-- Opening Marker --

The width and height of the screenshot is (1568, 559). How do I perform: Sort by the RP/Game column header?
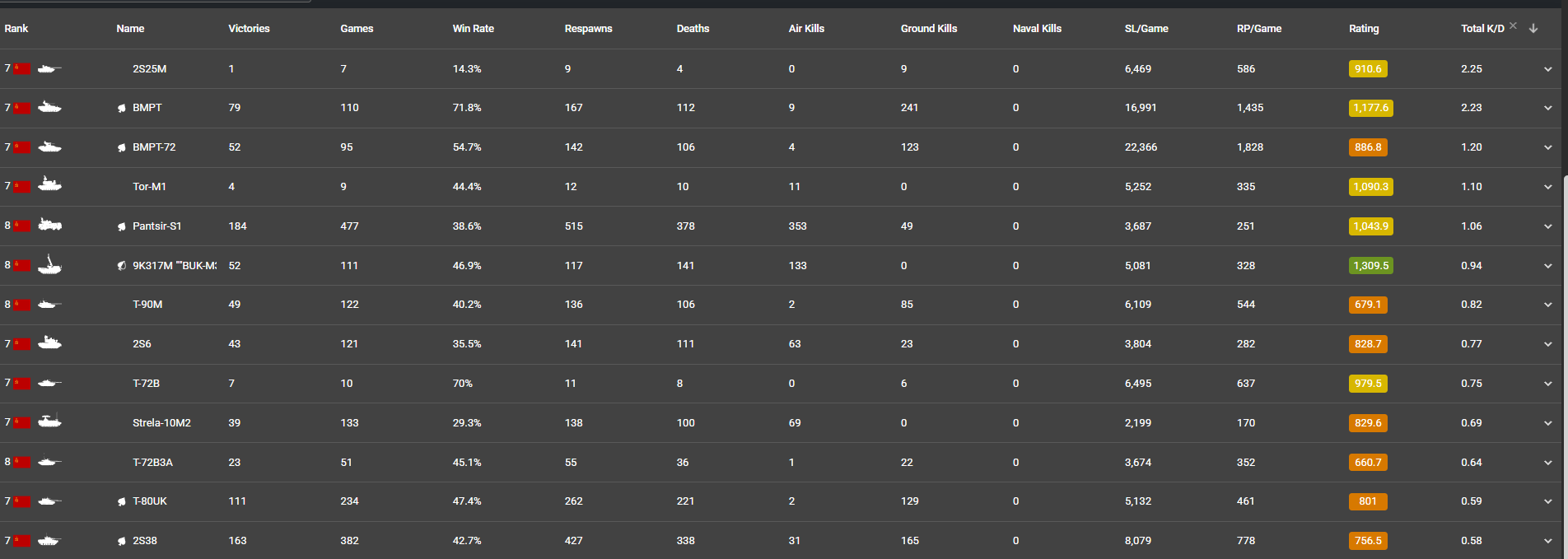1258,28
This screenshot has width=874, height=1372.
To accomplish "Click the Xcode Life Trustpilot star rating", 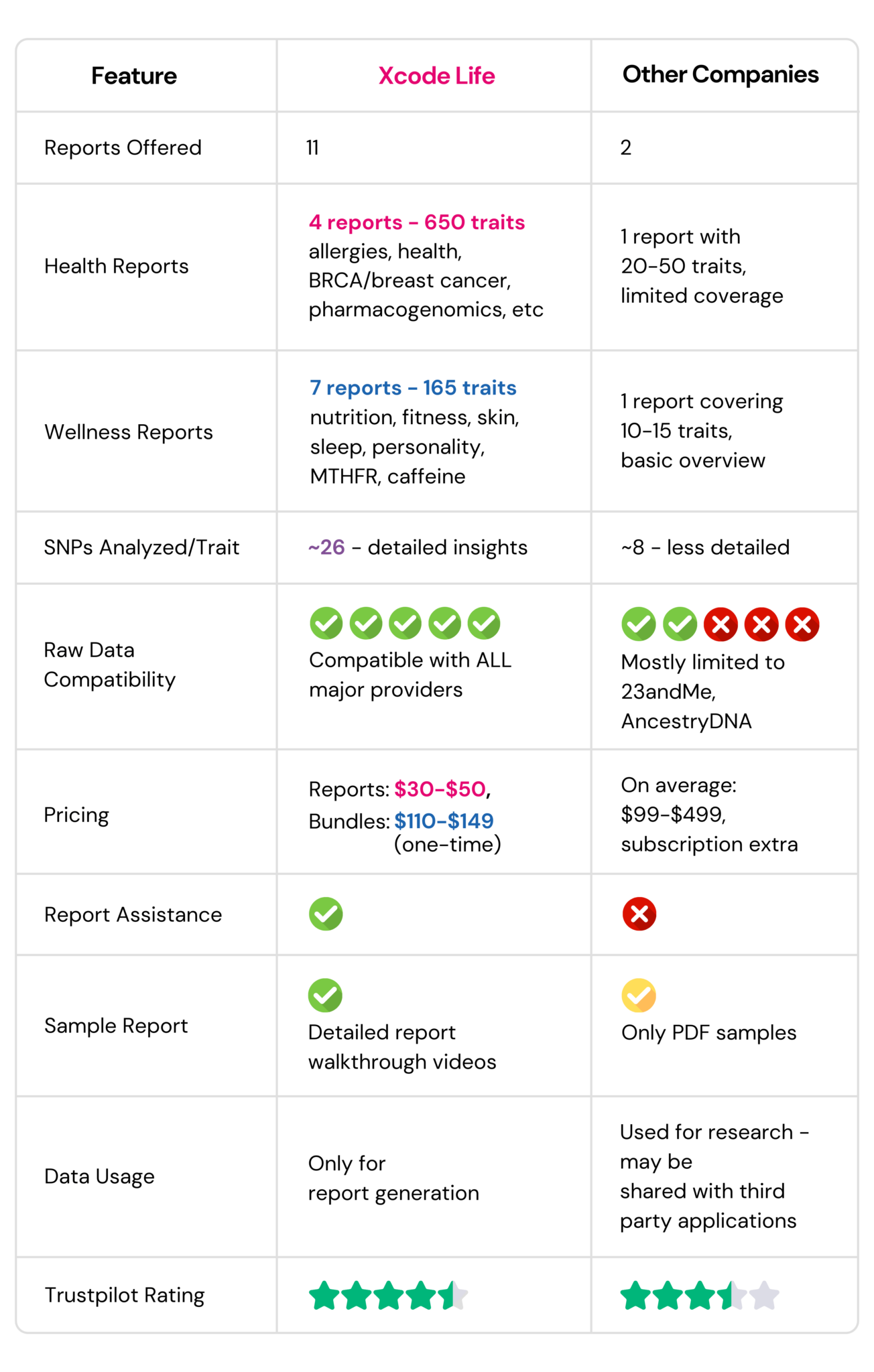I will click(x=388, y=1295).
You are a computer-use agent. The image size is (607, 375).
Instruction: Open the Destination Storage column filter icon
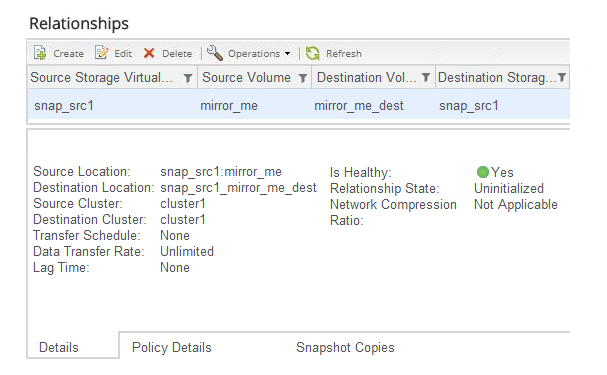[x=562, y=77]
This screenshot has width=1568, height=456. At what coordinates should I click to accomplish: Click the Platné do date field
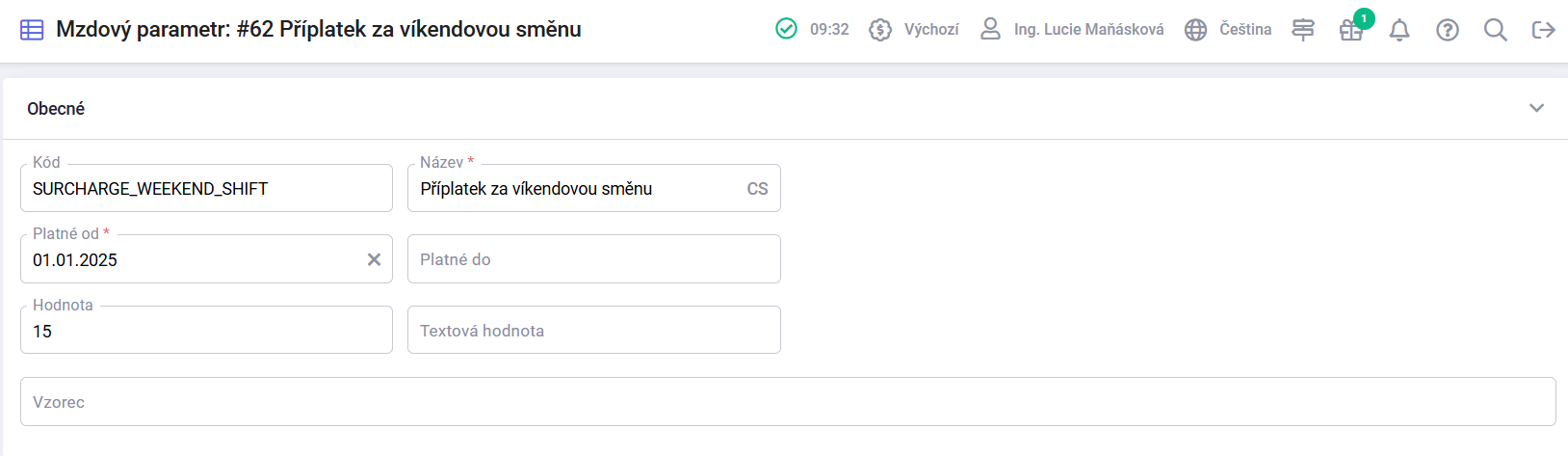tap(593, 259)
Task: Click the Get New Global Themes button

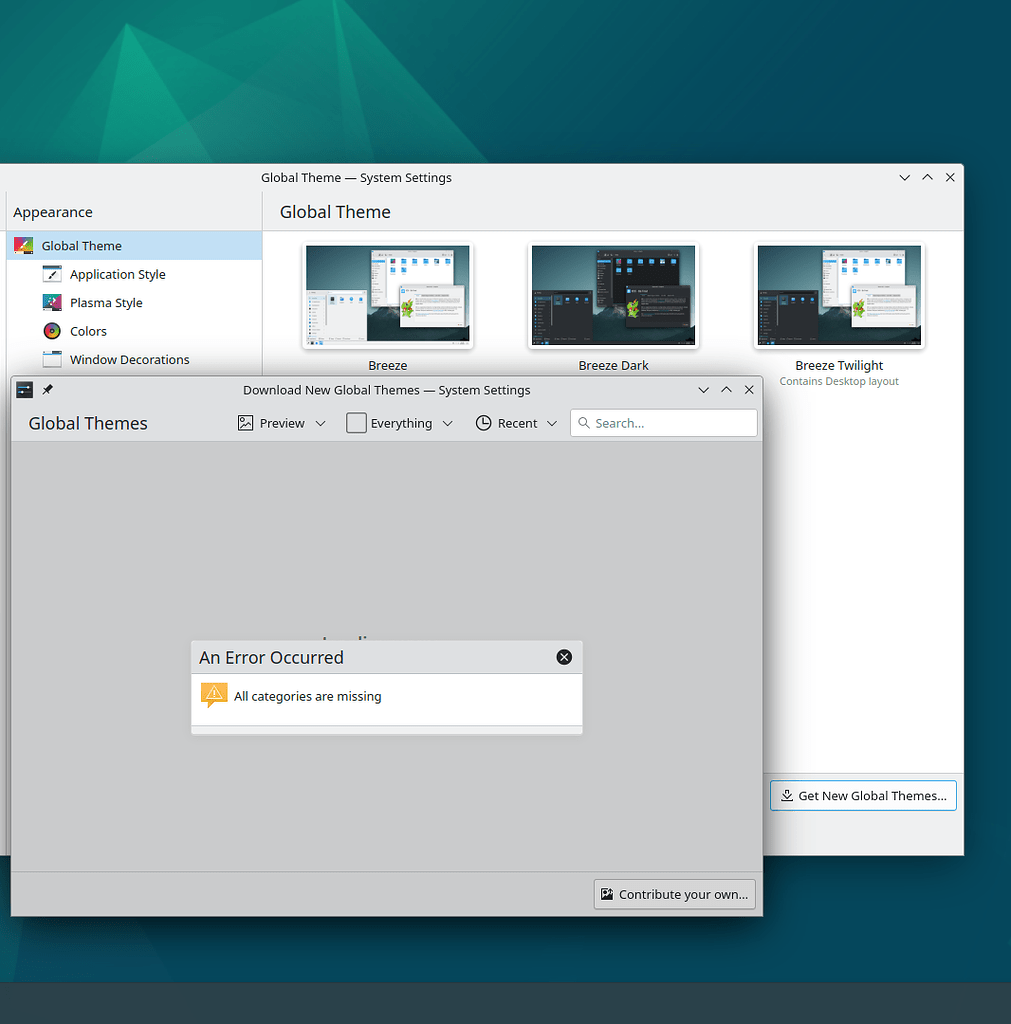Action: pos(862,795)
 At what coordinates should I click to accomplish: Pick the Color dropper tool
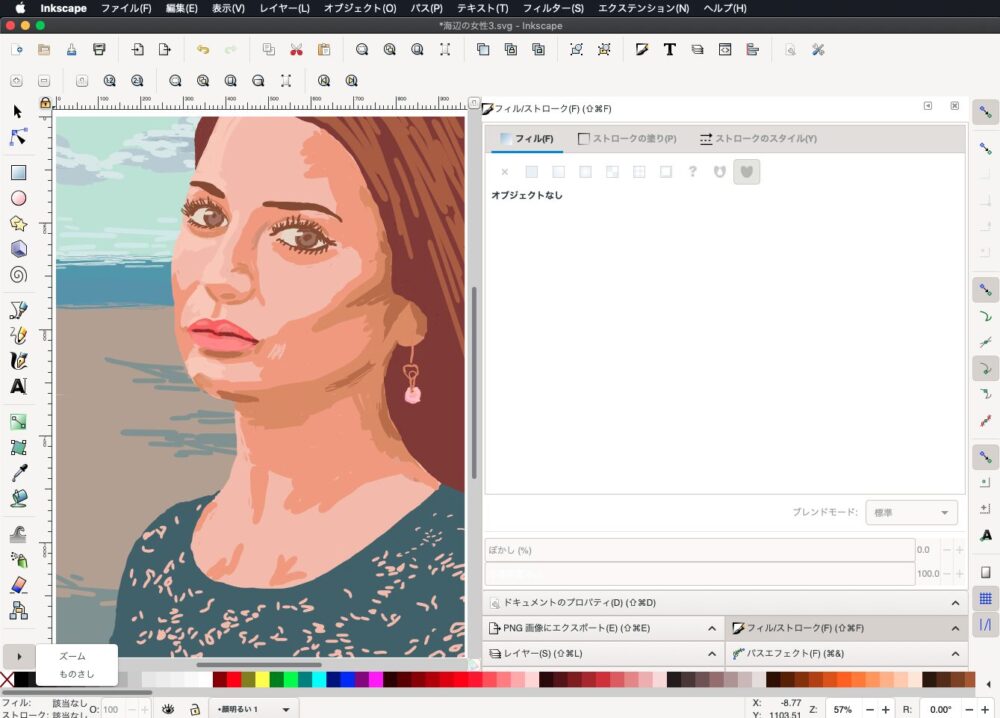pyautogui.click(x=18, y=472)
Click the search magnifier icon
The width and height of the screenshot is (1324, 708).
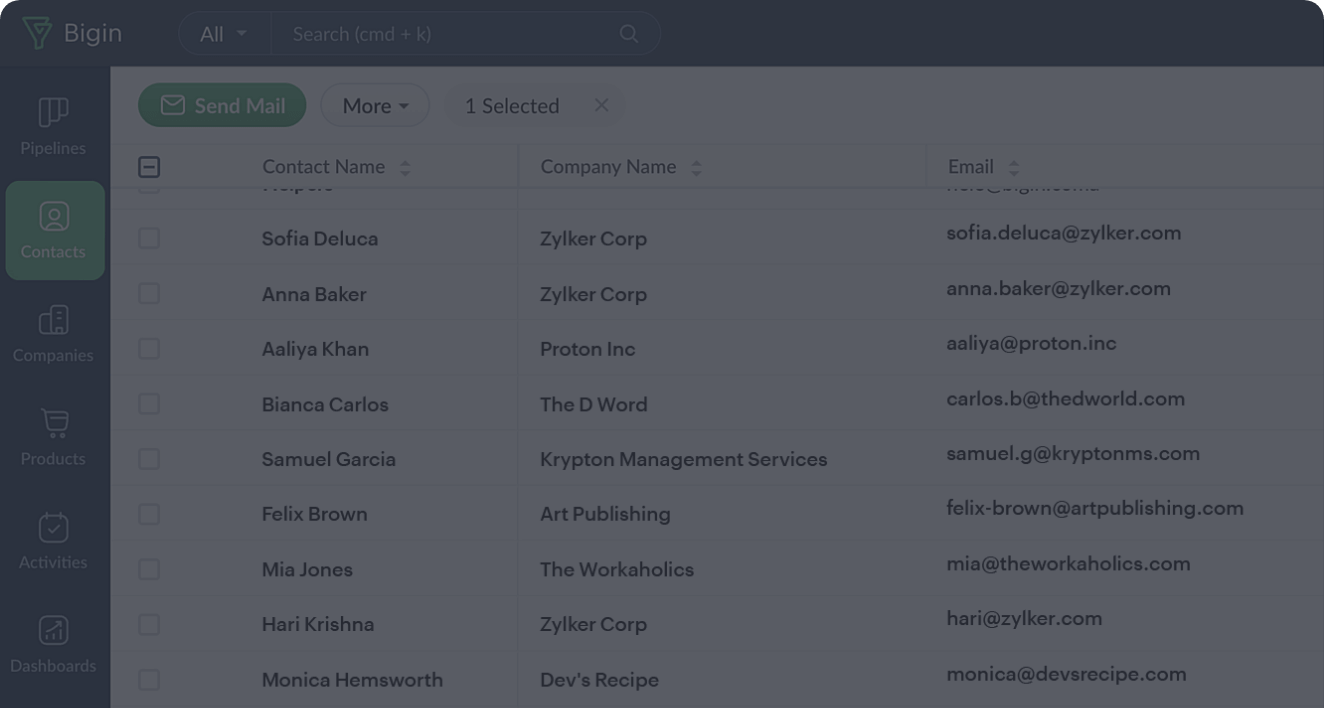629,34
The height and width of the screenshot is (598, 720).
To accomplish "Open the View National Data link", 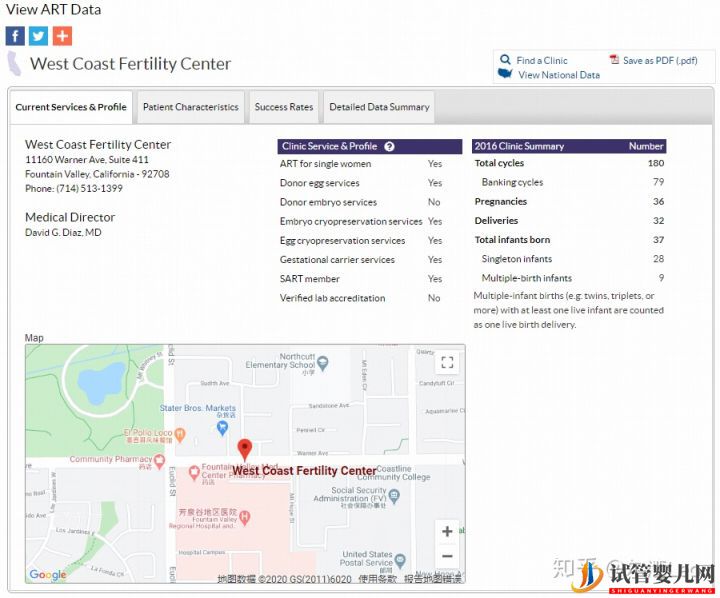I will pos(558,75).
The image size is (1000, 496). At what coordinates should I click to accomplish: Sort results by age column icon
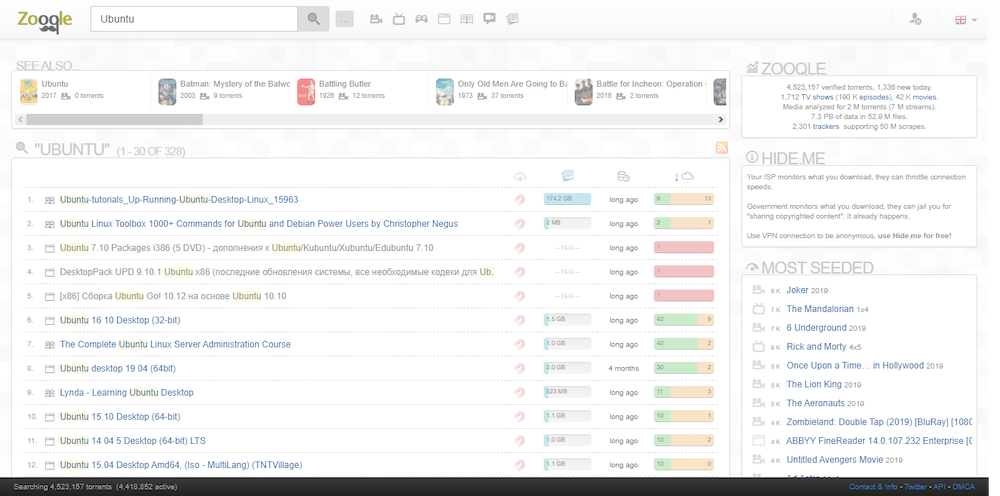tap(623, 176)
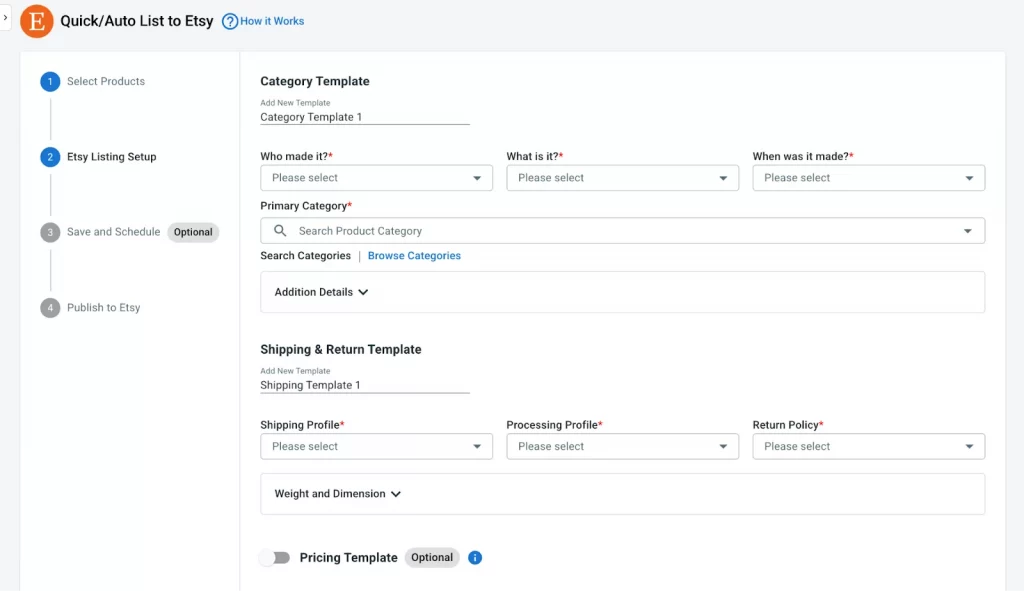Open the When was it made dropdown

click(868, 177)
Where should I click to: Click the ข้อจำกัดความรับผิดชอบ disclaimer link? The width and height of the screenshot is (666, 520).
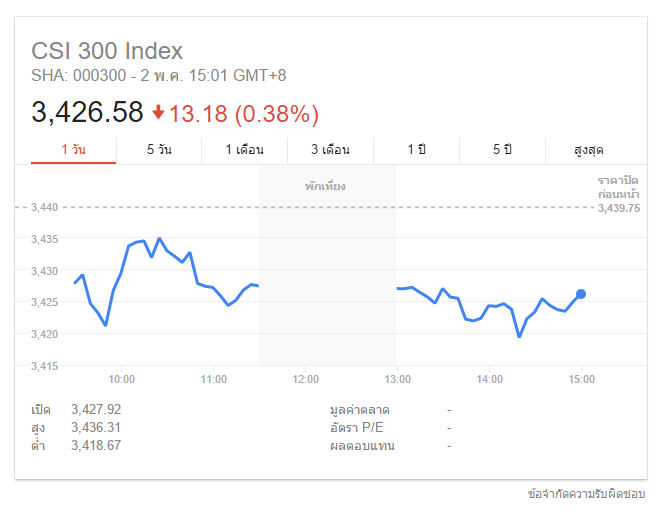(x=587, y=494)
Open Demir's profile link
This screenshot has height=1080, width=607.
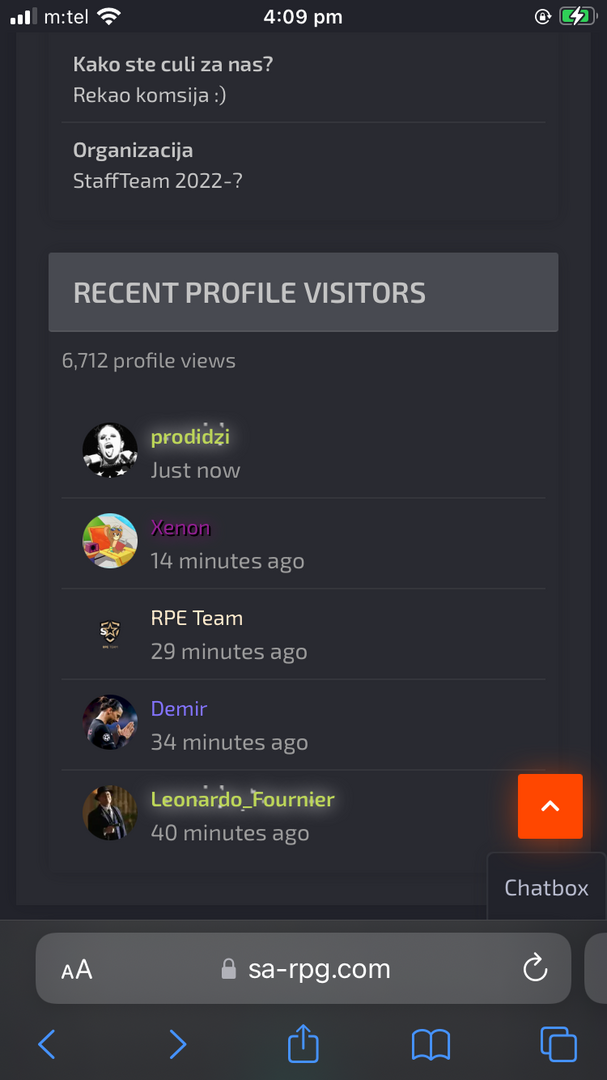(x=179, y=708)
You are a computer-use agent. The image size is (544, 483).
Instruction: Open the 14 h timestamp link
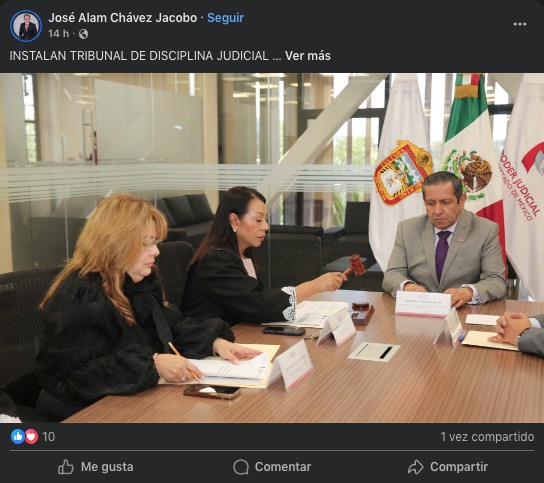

-- Closing Marker --

## What to produce
The expected answer is a number and nothing else: how many lines above include the word "computer".

## Task output
2